Untuk
membayangkan bahwa materi memiliki wujud di luar otak adalah tipuan belaka.
Penampakan yang kita saksikan sangat mungkin berasal dari sumber tiruan.
Hal ini dapat dipahami dengan contoh berikut. Pertama-tama, marilah kita
anggap kita dapat mengeluarkan otak dari tubuh kita dan menjaganya agar tetap
hidup dalam sebuah toples kaca. Lalu kita ambil komputer dengan beragam
informasi yang dapat direkam di dalamnya. Terakhir, marilah kita masukkan
sinyal-sinyal listrik dari semua data yang dapat memunculkan situasi seperti
gambar, suara dan rasa ke dalam komputer ini.
Marilah kita hubungkan
komputer ini dengan pusat penginderaan dalam otak kita menggunakan kabel
elektroda, dan mengirim data yang telah terekam ke otak kita. Di saat otak kita
merasakan sinyal-sinyal ini, ia akan melihat dan hidup dalam situasi yang
dimunculkan sinyal-sinyal ini.
Dari komputer ini, kita juga dapat
mengirim ke otak kita sinyal-sinyal tentang gambaran diri kita. Misalnya, kita
dapat mengirim ke otak kita sinyal-sinyal yang berhubungan dengan indera
penglihatan, pendengaran dan peraba yang kita rasakan ketika kita duduk di
kursi. Dalam keadaan ini, otak kita akan menganggap dirinya sebagai seorang
pebisnis yang sedang duduk di kantornya.
Dunia bayangan ini akan
berlangsung selama rangsangan terus-menerus datang dari komputer tersebut. Kita
tak pernah menyadari bahwa kita hanya terdiri dari otak.
Sungguh sangat
mudah kita terkecoh dan mempercayai penampakan, yang tanpa disertai wujud
materi, sebagai hal yang nyata. Inilah yang sebenarnya terjadi dalam mimpi
kita.
Bagi anda, sesuatu yang nyata adalah segala yang dapat disentuh
dengan tangan dan dilihat dengan mata. Dalam mimpi, anda dapat pula menyentuh
dengan tangan anda dan melihat dengan mata anda, namun pada kenyataannya anda
tidak memiliki tangan atau mata, tidak ada pula sesuatupun yang dapat disentuh
atau dilihat. Sehingga, ketika mempercayai apa yang anda rasakan dalam mimpi
sebagai keberadaan secara materi, anda telah tertipu.
Sebagai contoh,
seseorang yang tidur pulas di pembaringannya dapat melihat dirinya berada dalam
dunia yang sama sekali berbeda dalam mimpinya. Ia mungkin bermimpi bahwa ia
seorang pilot dan menjadi komandan pesawat raksasa, dan ia bekerja sangat serius
mengomandani pesawat tersebut. Padahal orang ini tidak beranjak selangkah pun
dari tempat tidurnya.
Dalam mimpinya, ia mungkin berada pada sejumlah
keadaan yang berbeda dan bertemu kawan, berbicara dengan mereka, makan dan minum
bersama. Kendatipun sekedar penampakan yang tidak memiliki wujud materi,
pengalaman dalam mimpi ini terasa sama sekali nyata. Hanya ketika bangun dari
mimpinya ia kemudian menyadari bahwa semua ini hanyalah penampakan.
Jika
kita dapat dengan mudah hidup dalam dunia semu mimpi kita, maka hal yang sama
dapat berlaku pada dunia yang kini kita huni.

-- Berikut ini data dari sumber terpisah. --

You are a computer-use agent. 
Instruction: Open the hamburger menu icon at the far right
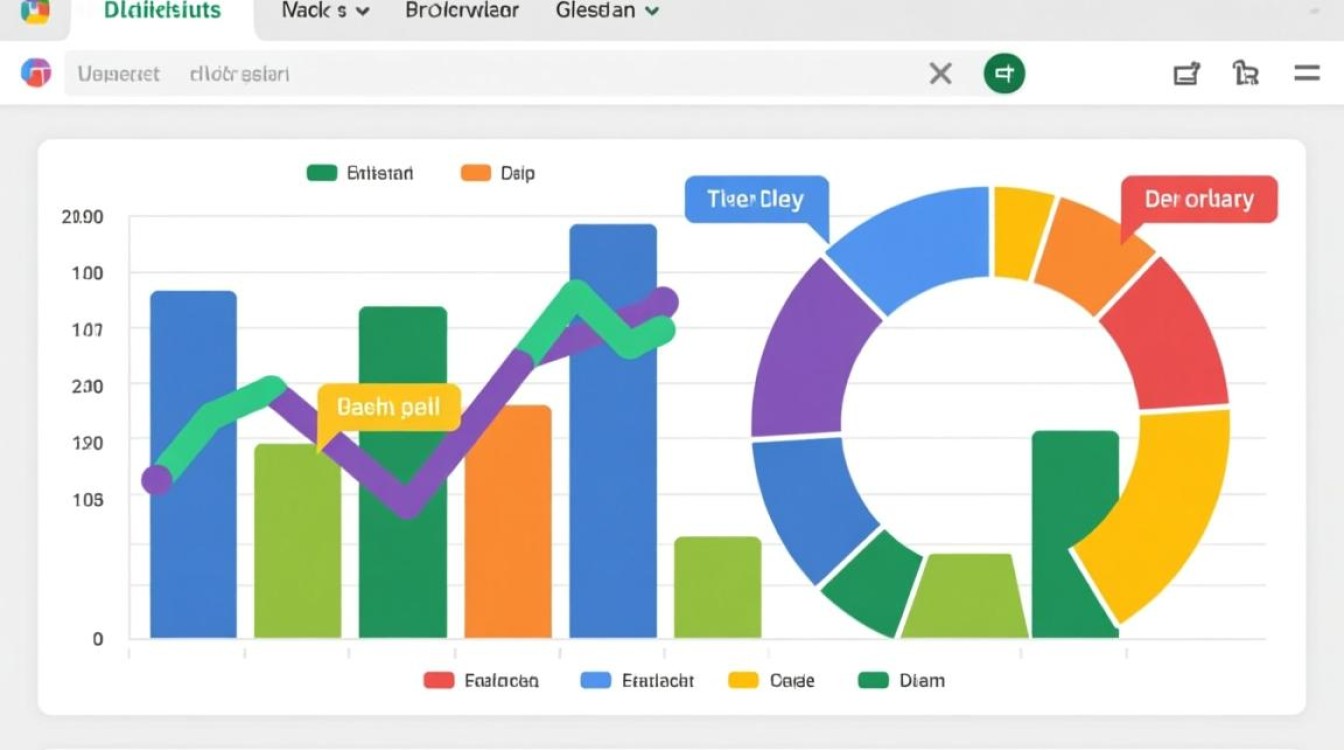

Ketika kita terbangun dari
mimpi, tidak ada alasan logis untuk tidak berpikir bahwa kita telah memasuki
mimpi yang lebih panjang yang kita sebut kehidupan nyata. Alasan kita menganggap
mimpi kita sebagai khayalan, sedangkan dunia sebagai alam nyata, hanyalah akibat
kebiasaan dan prasangka kita.
Ini menunjukkan bahwa mungkin saja
terbangun dari kehidupan di bumi yang kita anggap sedang kita jalani saat ini,
persis sebagaimana ketika kita terbangun dari mimpi.
Setelah semua
kenyataan materi ini terungkap, kini muncul pertanyaan yang paling penting. Jika
peristiwa di alam materi yang kita ketahui pada hakikatnya adalah sekedar
penampakan, bagaimana dengan otak kita? Oleh karena otak kita adalah materi
sebagaimana lengan kita, kaki, atau benda lain, ia mestinya juga sekedar
penampakan sebagaimana semua benda lainnya.
Contoh lain akan lebih
menjelaskan hal ini. Marilah kita anggap bahwa kita memanjangkan syaraf-syaraf
yang menuju ke otak kita dan meletakkan otak tersebut di luar kepala kita
sehingga kita dapat melihatnya dengan mata kita. Pada keadaan ini, kita akan
dapat melihat otak kita dan menyentuhnya dengan jari-jari kita. Dengan demikian
kita dapat memahami bahwa otak kita juga tidak lebih dari sebuah penampakan yang
dibentuk oleh indera penglihatan dan peraba.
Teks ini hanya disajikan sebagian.